Decorre dos documentos juntos aos autos, da alegação das partes e da matéria assente que o A. foi nomeado gerente, com determinada remuneração.
A compatibilidade da qualidade de gerente com a de trabalhador, em sociedade por quotas, é tema versado em diversos arestos, aceitando-se a possibilidade de coexistência das duas qualidades – é admissível que um sócio gerente de uma sociedade por quotas possa prestar a esta a sua actividade profissional em execução de uma relação laboral, contanto que subordinado às instruções e directivas de outro gerente a quem devesse obediência; a qualidade de gerente de sociedade por quotas é compatível com a de trabalhador, desde que exista uma situação de subordinação jurídica.[8]
Sendo assim elemento distintivo do contrato de trabalho uma prestação heterodeterminada de serviços ou, por outras palavras, uma subordinação jurídica que permite ao empregador determinar concretamente, dentro do âmbito definido pelo contrato, pelos instrumentos de regulamentação colectiva e pela lei, a prestação do trabalhador, há que considerar como pode ser subordinante e subordinado, dar e receber ordens, simultânea e contemporaneamente, sendo que a existência de uma remuneração não é relevante, pois o gerente tem direito a uma remuneração, a fixar pelos sócios, salvo disposição do contrato de sociedade em contrário (art.º 255º, n.º 1 do CSC)[9].

Na situação dos autos, também não deixamos de estar perante sócio gerente que, tendo constituído os órgãos directivos e representativos da sociedade, participou na formação da vontade social, agindo no âmbito de um contrato de mandato (ou de administração) e não de um contrato de trabalho subordinado, sendo que ninguém admitiu a situação de eventual cumulação das funções de gerente com a de trabalhador subordinado[10].

Neste enquadramento, considerando que o A., enquanto gerente e sócio - qualidade subjacente ao pedido formulado -, não trouxe aos autos factualidade susceptível de configurar a existência de um contrato de trabalho dependente/subordinado no período a considerar nesta lide (01.01.2009 a 14.9.2009), perspectiva que a própria Ré não deixou de corroborar, é evidente não haver a menor razão para que os autos deixem de prosseguir no tribunal/juízo onde foram instaurados, por ser o competente para a sua preparação e julgamento.

--- Linhas extraídas ---
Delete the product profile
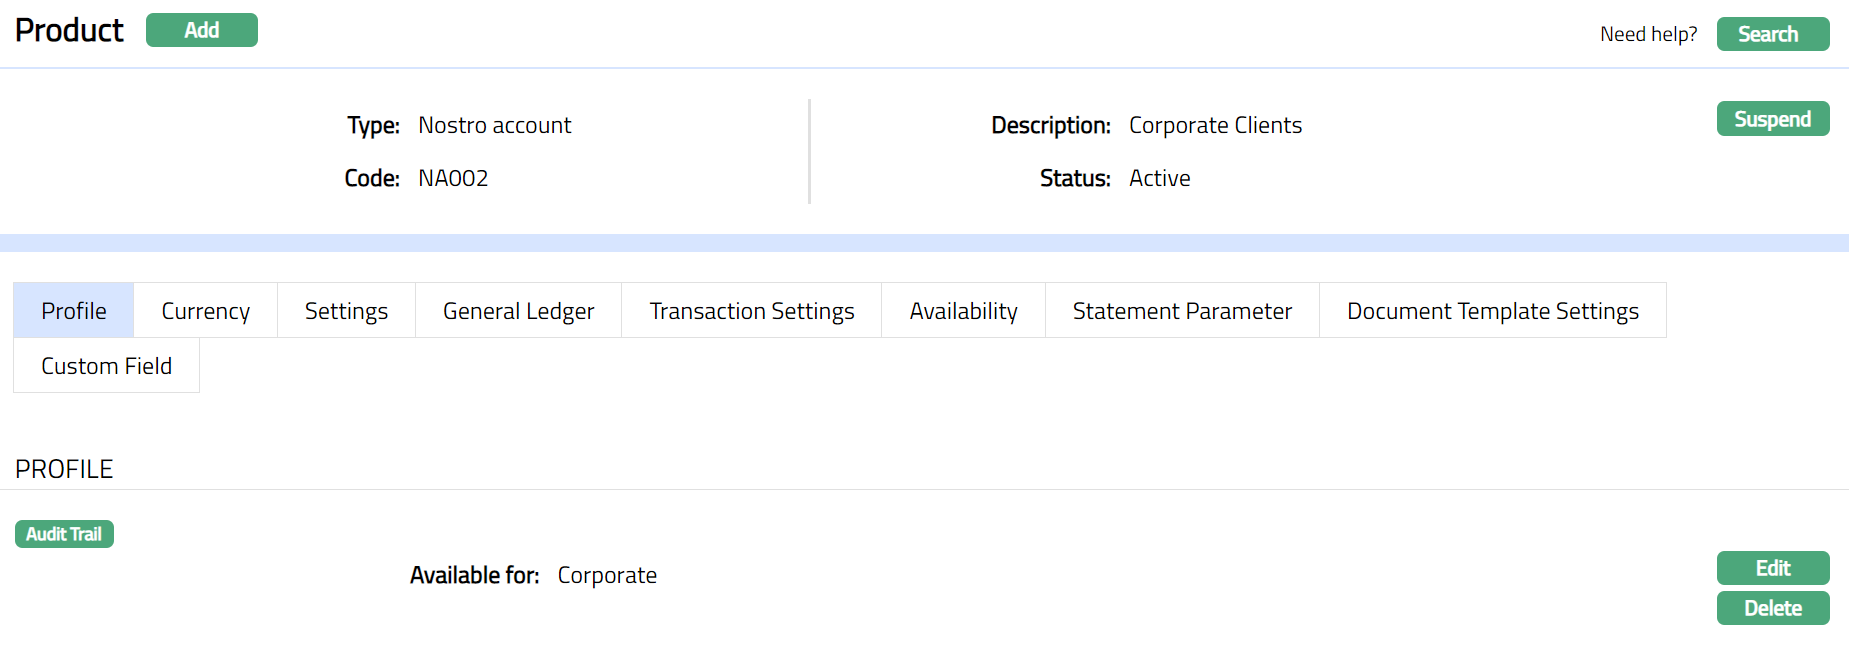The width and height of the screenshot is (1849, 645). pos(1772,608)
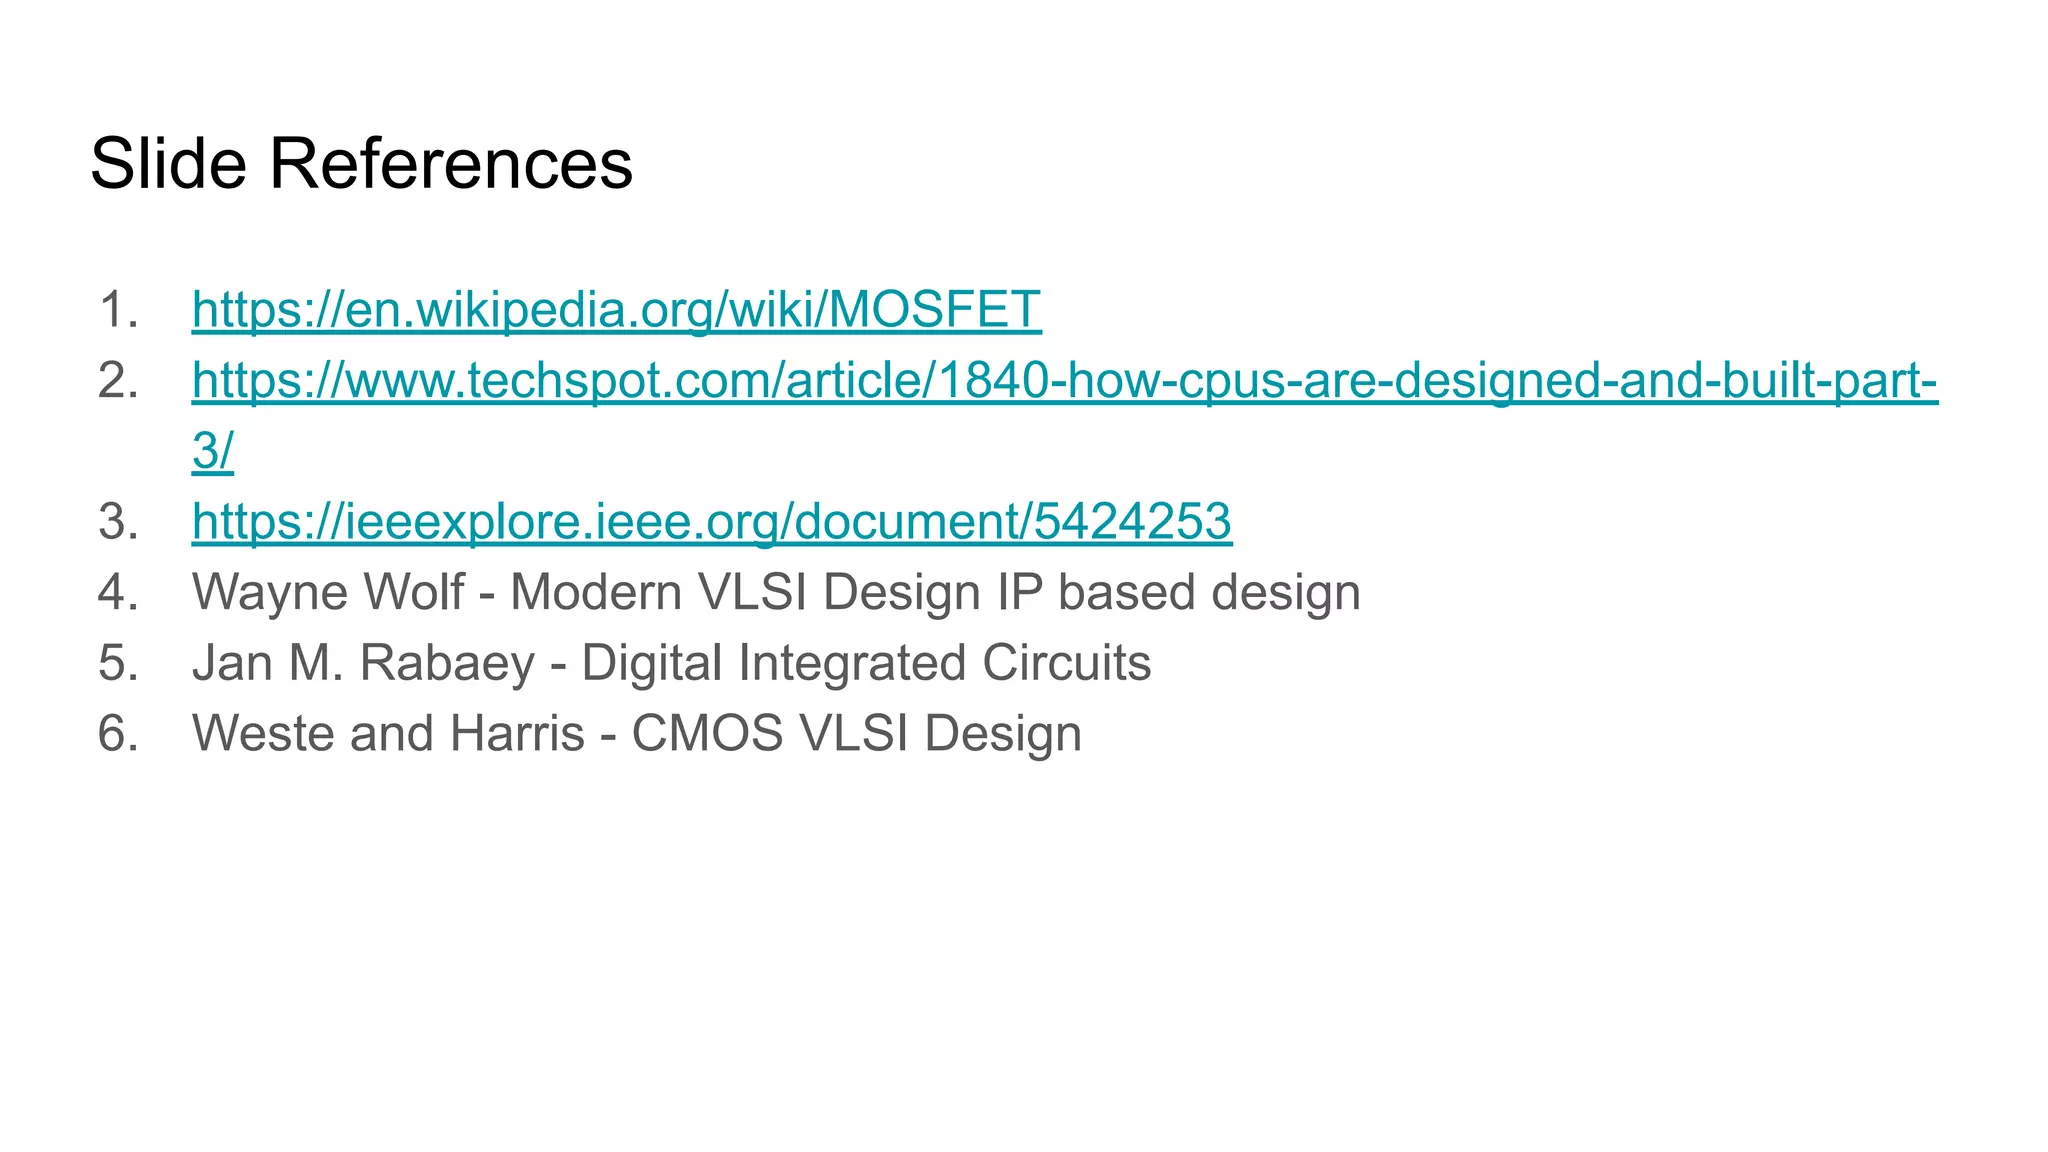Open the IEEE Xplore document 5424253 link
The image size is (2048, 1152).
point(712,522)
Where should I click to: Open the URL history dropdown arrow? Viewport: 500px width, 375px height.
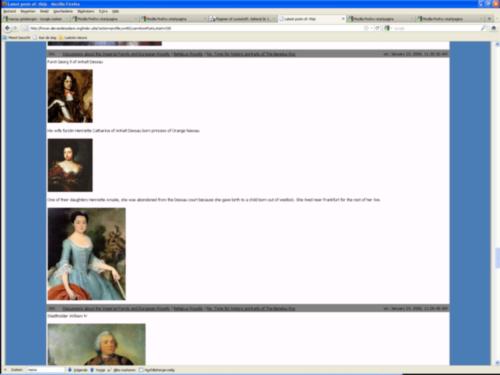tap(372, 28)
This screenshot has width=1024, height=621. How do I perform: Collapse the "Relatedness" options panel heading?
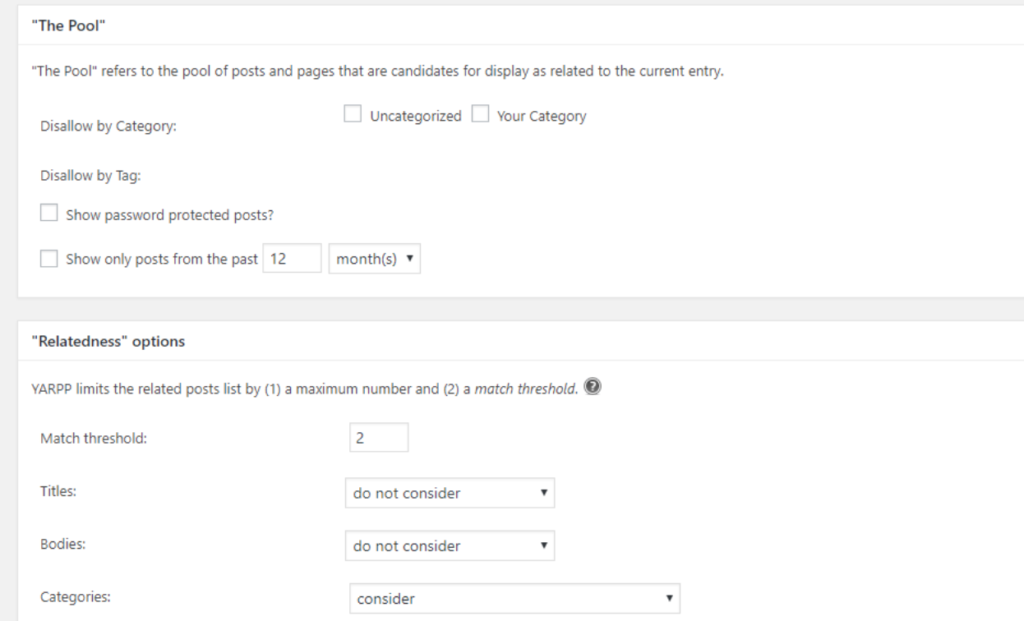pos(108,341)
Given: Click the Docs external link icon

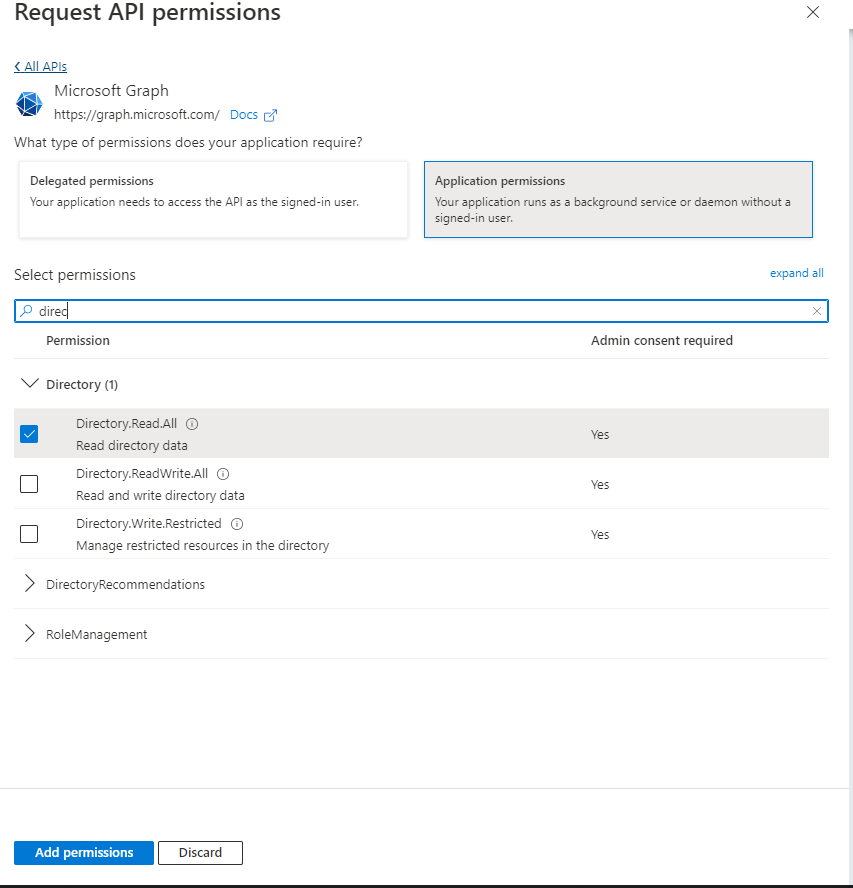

--- Requisito 1 ---
Indique, por favor, todos os números de nota entre parênteses retos que aparecem no excerto sobre o sócio gerente e o contrato de trabalho.
--- Requisito 2 ---
Retome o excerto sobre o sócio gerente e o contrato de trabalho, continuando-o a seguir à última frase apresentada.

--- Resultado 1 ---
[8], [9], [10]

--- Resultado 2 ---
Soçobra, pois, tudo quanto em sentido contrário se fez constar das “conclusões” da alegação de recurso.

                                                        *

III. Pelo exposto, acorda-se em julgar improcedente a apelação, mantendo-se a decisão recorrida.

Custas pela apelante.


Fonte Ramos (Relator)
Carlos Querido
Emídio Costa

[1] Alega-se no referido item: “O autor antes de se tornar sócio e gerente da ré era seu trabalhador, com a categoria profissional de serralheiro (…) e auferia a remuneração base mensal de € 2 500”.
[2] O A. respondeu à contestação (cf. o aduzido no despacho saneador) mas não foi junta aos presentes autos cópia desse articulado.

[3] Mas não admitiu o recurso da decisão de não admissão da reconvenção, considerando que a mesma só é impugnável no momento processual definido nos n.ºs 3 e 4 do art.º 681º do CPC e que o recurso em questão não é subsumível à previsão da alínea m) do n.º 2 do art.º 691º do CPC.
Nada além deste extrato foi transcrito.